Changing patterns and clinical outcomes of hospitalized patients with COVID-19 severe pneumonia treated with remdesivir according to vaccination status: results from a real-world retrospective study.

Since the beginning of Coronavirus Disease 2019 (COVID-19) pandemic, many drugs have been purposed for the treatment of severe acute respiratory syndrome-coronavirus-2 (SARS-CoV-2). Remdesivir emerged as an encouraging antiviral drug for patients with documented severe COVID-19-related pneumonia. Although several studies about remdesivir effectiveness exist, no study investigated the effect of the combination of remdesivir with the vaccination status.
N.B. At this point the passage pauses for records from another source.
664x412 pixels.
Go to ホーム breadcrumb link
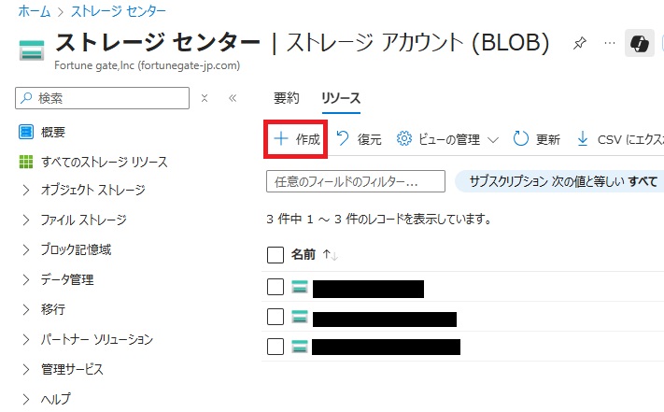click(35, 11)

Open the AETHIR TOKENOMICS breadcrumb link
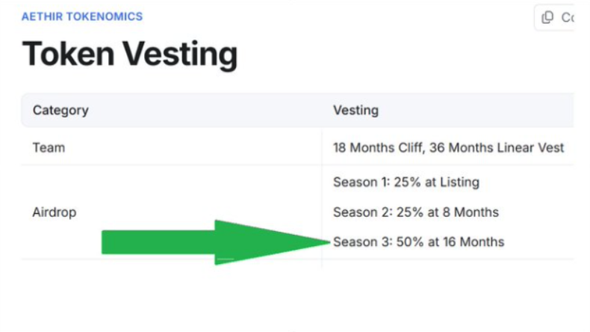point(82,16)
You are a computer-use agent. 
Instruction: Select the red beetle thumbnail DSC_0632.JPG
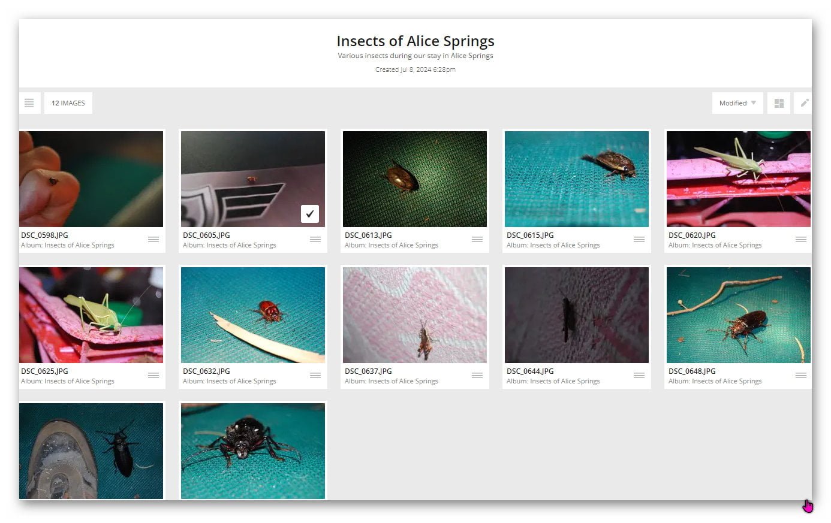253,315
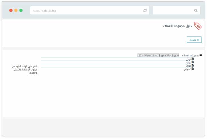
Task: Click the document icon beside خيري
Action: point(193,65)
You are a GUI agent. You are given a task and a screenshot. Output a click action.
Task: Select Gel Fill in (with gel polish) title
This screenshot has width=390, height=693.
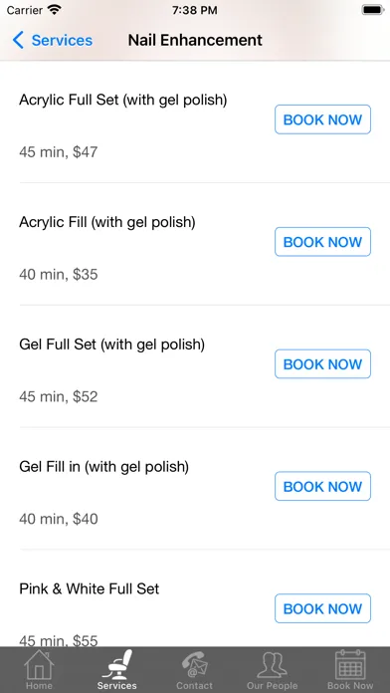pos(104,467)

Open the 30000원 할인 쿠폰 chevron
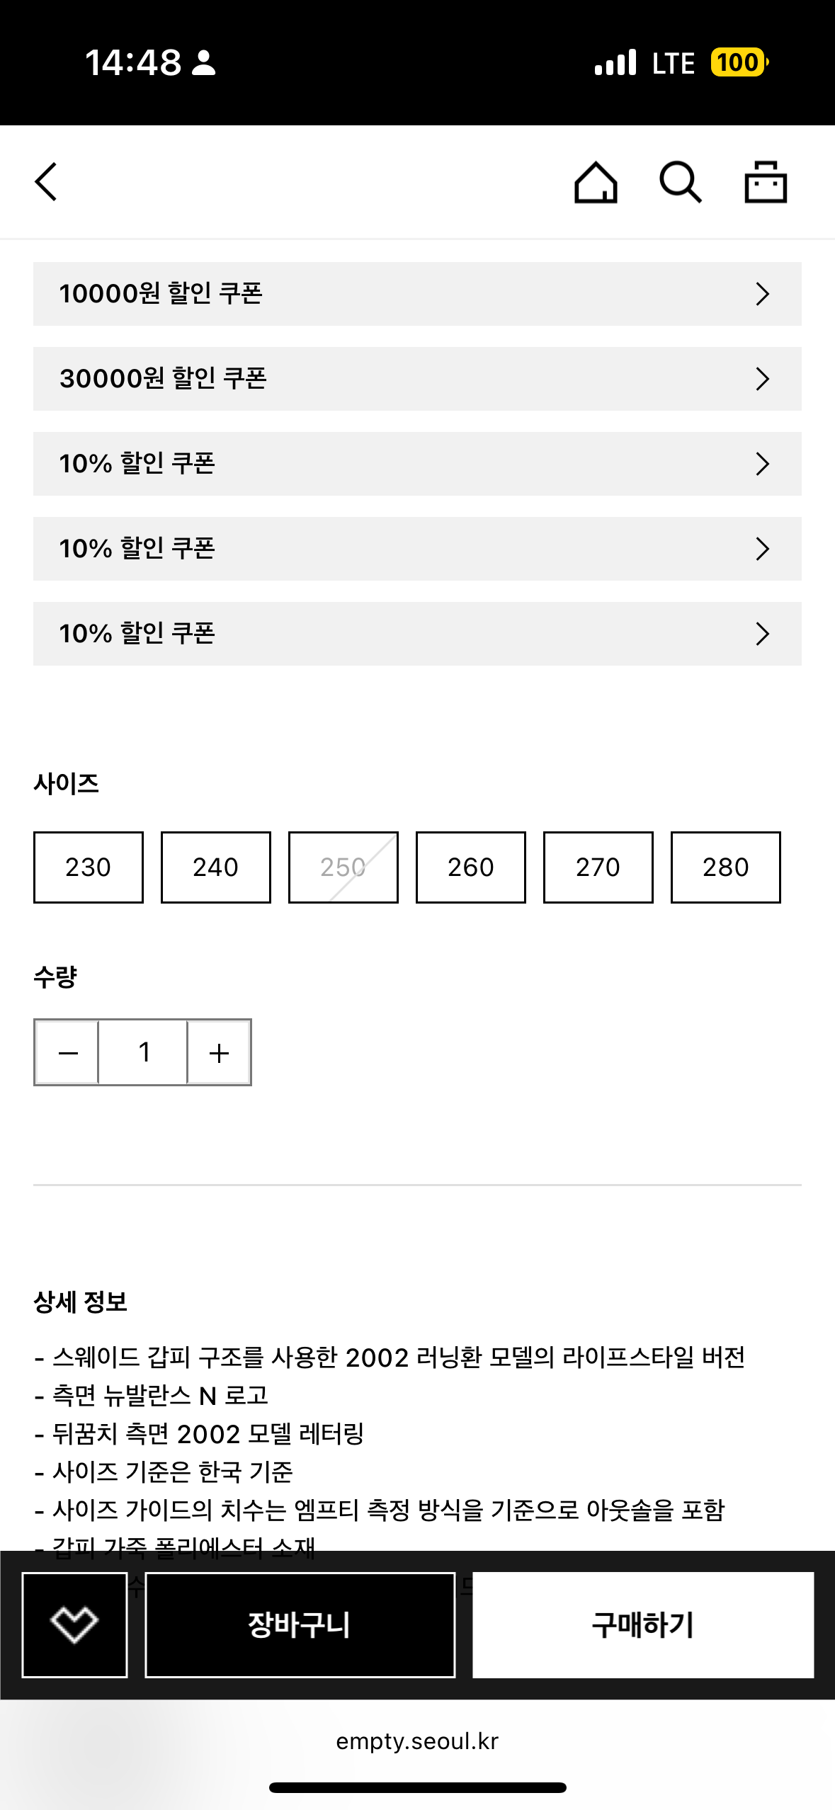pyautogui.click(x=762, y=379)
The aim of this study was to assess whether the administration of remdesivir could show some differences in terms of clinical outcomes in patients vaccinated against SARS-CoV-2 versus those who were not. The primary outcome was the in-hospital mortality. The secondary outcomes were 30-days mortality, the need for ICU admission and for oxygen supplementation. This is a retrospective cohort study including all consecutive adult patients hospitalized for severe COVID-19 at the Padua University Hospital (Italy), between September 1st, 2020, and January 31st, 2022, and who received a 5-days course of remdesivir. A total of 708 patients were included, 467 (66%) were male, and the median age was 67 (IQR: 56-79) years. To better estimate the outcomes of interest, a propensity score weighted approach was implemented for vaccination status. A total of 605/708 patients (85.4%) did not complete the vaccination schedule. In-hospital mortality rate was 5.1% (n = 36), with no statistically significant difference between the unvaccinated (n=29, 4.8%) and vaccinated (n=7, 6.8%; p=0.4) patients. After propensity score matching, mortality between the two groups remained similar. However, both the need for ICU and oxygen supplementation were significantly lower in the vaccinated group. Our finding suggests that a complete vaccination course could have an impact in reducing the need for transfer in ICU and for high-flow therapy in moderate-to-severe COVID-19 patients treated with remdesivir.